* **読解用抜粋**:

* * * * * * * * *

過労で倒れてしまった社長が入院している病院に社員がかけつけ仕事の相談に行く。
これでは、病院で体力の回復をはかる事もままなりませんし、社長室が病室に変わっただけという事態になってしまいます。
このように、社長個人の力が突出している、もしくは社長そのものが会社のブランド化しているような企業であれば、社長がもしもの場合であっても最先端の医療を受けられるように医療保険でリスクヘッジを測っておくことは大変重要です。
社長という立場にこれからなろうと考えている方は、会社の経営者として一定額の保険に加入しておくことは経営者としての最低減の義務と言えるかもしれません。
特にデザイナー事務所やコンサルティング事務所など、個人の能力を求めてクライアントが集まるような小規模企業では、社長の保険への加入は会社設立当初から検討すべき課題であるとも言えるでしょう。
個人事業主から法人化を図る際や、会社員で実績を積み、会社を新規設立し独立を果たす際は事前準備段階から医療保険に関する知識を学習しておくことをお勧めします。
尚、経営者の医療保険の加入に関しては社長個人で保険に加入するだけでなく、法人名義で医療保険に加入することも可能である点を把握しておく必要があります。
そこで気になる点がおそらく、どちらで加入したほうがメリットが高いのか?という点ではないでしょうか?
一般的に法人で生命保険に加入した場合は、掛け金の半額が経費扱いとして損金計上できるため、法人の節税としてのメリットが高いように考えられがちです。
しかし、実際に支払われる保険料の支払先と、その課税状況を考慮すると各企業の状況によって保険の加入者を検討すべきであり、保険金の支払い先を自らコントロールしていく経営能力が求められるようになることが解ります。
このように言えば何やら難しい事のように感じられる方も多いかもしれませんが、経営者の医療保険で覚えておくべきポイントは保険金にかかる税金の仕組みに集約されます。
では、ここからは医療保険を法人名義で加入する際のメリットと、個人で加入する際のメリットについて確認していきましょう。
法人名義で医療保険に加入する最大の利点は前述した通り、医療保険の掛け金の半額が損金計上できる点です。
以前は実質掛け金のほぼ全額を損金計上できるがん保険などもありましたが、現在はがん保険、養老保険ともに半額計上までが基本です。
しかし、法人名義での保険加入のメリットは実はこれだけではありません。
例えば、社長がまだ若く健康状態も優良であり、長期間に渡って病気や入院などが成されなかった場合。

* * * * * * * * *

* **抽出資料**:
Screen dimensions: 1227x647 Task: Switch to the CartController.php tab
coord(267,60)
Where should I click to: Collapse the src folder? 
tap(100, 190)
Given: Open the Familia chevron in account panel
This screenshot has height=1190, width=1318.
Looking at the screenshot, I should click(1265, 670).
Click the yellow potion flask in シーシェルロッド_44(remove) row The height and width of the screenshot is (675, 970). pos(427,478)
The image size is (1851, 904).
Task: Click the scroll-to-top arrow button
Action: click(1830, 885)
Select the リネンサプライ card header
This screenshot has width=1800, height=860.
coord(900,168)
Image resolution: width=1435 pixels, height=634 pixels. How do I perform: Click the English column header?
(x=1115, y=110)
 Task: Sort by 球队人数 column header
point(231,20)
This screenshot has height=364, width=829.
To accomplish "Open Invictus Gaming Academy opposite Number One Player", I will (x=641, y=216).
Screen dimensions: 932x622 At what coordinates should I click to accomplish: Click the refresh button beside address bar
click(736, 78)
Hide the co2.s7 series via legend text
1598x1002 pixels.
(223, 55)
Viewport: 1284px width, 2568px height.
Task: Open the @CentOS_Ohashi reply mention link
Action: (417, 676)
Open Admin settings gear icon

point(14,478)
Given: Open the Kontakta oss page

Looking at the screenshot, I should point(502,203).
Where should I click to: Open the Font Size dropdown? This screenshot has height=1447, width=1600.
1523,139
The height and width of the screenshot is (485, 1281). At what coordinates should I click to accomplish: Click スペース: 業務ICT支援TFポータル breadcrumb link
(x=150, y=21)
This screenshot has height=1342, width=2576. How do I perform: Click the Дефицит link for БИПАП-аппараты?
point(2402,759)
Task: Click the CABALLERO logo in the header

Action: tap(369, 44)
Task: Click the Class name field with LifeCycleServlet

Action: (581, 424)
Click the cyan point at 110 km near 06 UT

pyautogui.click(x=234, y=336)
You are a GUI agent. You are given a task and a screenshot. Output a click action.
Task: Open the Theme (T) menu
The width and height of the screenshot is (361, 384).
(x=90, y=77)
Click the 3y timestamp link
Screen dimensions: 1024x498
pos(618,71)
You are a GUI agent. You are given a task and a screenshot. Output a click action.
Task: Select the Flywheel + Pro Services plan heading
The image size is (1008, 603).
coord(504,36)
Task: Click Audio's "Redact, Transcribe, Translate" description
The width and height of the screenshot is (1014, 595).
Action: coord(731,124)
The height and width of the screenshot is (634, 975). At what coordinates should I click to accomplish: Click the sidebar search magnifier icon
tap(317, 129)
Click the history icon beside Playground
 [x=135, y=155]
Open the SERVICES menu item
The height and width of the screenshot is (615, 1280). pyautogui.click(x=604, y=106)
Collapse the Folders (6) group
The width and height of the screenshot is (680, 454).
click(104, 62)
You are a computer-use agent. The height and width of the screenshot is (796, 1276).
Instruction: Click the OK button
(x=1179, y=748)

* * * * * * * * *

* **作業一覧**:
a) 経営者の医療保険についての文章を、「特にデザイナー事務所やコンサ」を含む箇所から始め、「院などが成されなかった場合。」の後で止めて、一字も変えずに書き写しなさい。
b) 経営者の医療保険についての文章によると、法人名義で医療保険に加入する最大の利点は何か。
c) 経営者の医療保険についての文章を、最後の文の後から書き継ぎなさい。

* **回答一覧**:
a)
特にデザイナー事務所やコンサルティング事務所など、個人の能力を求めてクライアントが集まるような小規模企業では、社長の保険への加入は会社設立当初から検討すべき課題であるとも言えるでしょう。
個人事業主から法人化を図る際や、会社員で実績を積み、会社を新規設立し独立を果たす際は事前準備段階から医療保険に関する知識を学習しておくことをお勧めします。
尚、経営者の医療保険の加入に関しては社長個人で保険に加入するだけでなく、法人名義で医療保険に加入することも可能である点を把握しておく必要があります。
そこで気になる点がおそらく、どちらで加入したほうがメリットが高いのか?という点ではないでしょうか?
一般的に法人で生命保険に加入した場合は、掛け金の半額が経費扱いとして損金計上できるため、法人の節税としてのメリットが高いように考えられがちです。
しかし、実際に支払われる保険料の支払先と、その課税状況を考慮すると各企業の状況によって保険の加入者を検討すべきであり、保険金の支払い先を自らコントロールしていく経営能力が求められるようになることが解ります。
このように言えば何やら難しい事のように感じられる方も多いかもしれませんが、経営者の医療保険で覚えておくべきポイントは保険金にかかる税金の仕組みに集約されます。
では、ここからは医療保険を法人名義で加入する際のメリットと、個人で加入する際のメリットについて確認していきましょう。
法人名義で医療保険に加入する最大の利点は前述した通り、医療保険の掛け金の半額が損金計上できる点です。
以前は実質掛け金のほぼ全額を損金計上できるがん保険などもありましたが、現在はがん保険、養老保険ともに半額計上までが基本です。
しかし、法人名義での保険加入のメリットは実はこれだけではありません。
例えば、社長がまだ若く健康状態も優良であり、長期間に渡って病気や入院などが成されなかった場合。

b) 医療保険の掛け金の半額を損金計上できる点である。

c)
このような場合は、本来社長個人の「税引き後の手取り給与」から支払われる予定であった保険料が、全額法人払いとなっている為、社長個人の給与からは一切保険金を負担せずに済んでいる事になります。
個人の保険料の支出は一部が保険料控除の対象とはなっておりますが、その控除金額はとても小さくなっております。
その為、一般的に給与所得が大きく保険の掛け金も大きくなりがちな社長が支出する保険料を保険料控除枠で控除しきれることはありません。
もし引退まで何も病気をしなかった場合を仮定すると、所得税・住民税を支払った後の税引き収入から累積で◯千万円の支出を行なっていた計算になるでしょう。
社長個人の収入は「累進課税制度」により給与額が上がるほど納税額も高くなるため、税引き後の収入から支払われる保険料が大きすぎるというのは大きな経済的デメリットとなり得ます。
しかし法人名義で生命保険や医療保険に加入していれば、これらの保険料掛け金は全て会社負担となるため、社長個人の懐に大きな打撃を与えることはありません。
将来の病気や怪我などは誰にも予測できるものではありません。
また、保険はその名称からも解る通り、いざという時の為の保全措置的な役割を目的として加入する金融商品でもあるため、予測不能な病気などに対する安心感を得るための保険です。
世界でも前人未到の高齢化社会へと突入する日本で経済活動を行うという観点からみると、社長個人の保険加入は固定支出ととらえることもできます。
しかし、現実的に統計的な分野で見てみると多くの経営者が大きな病気にもかからずに引退を迎えているという実情もあります。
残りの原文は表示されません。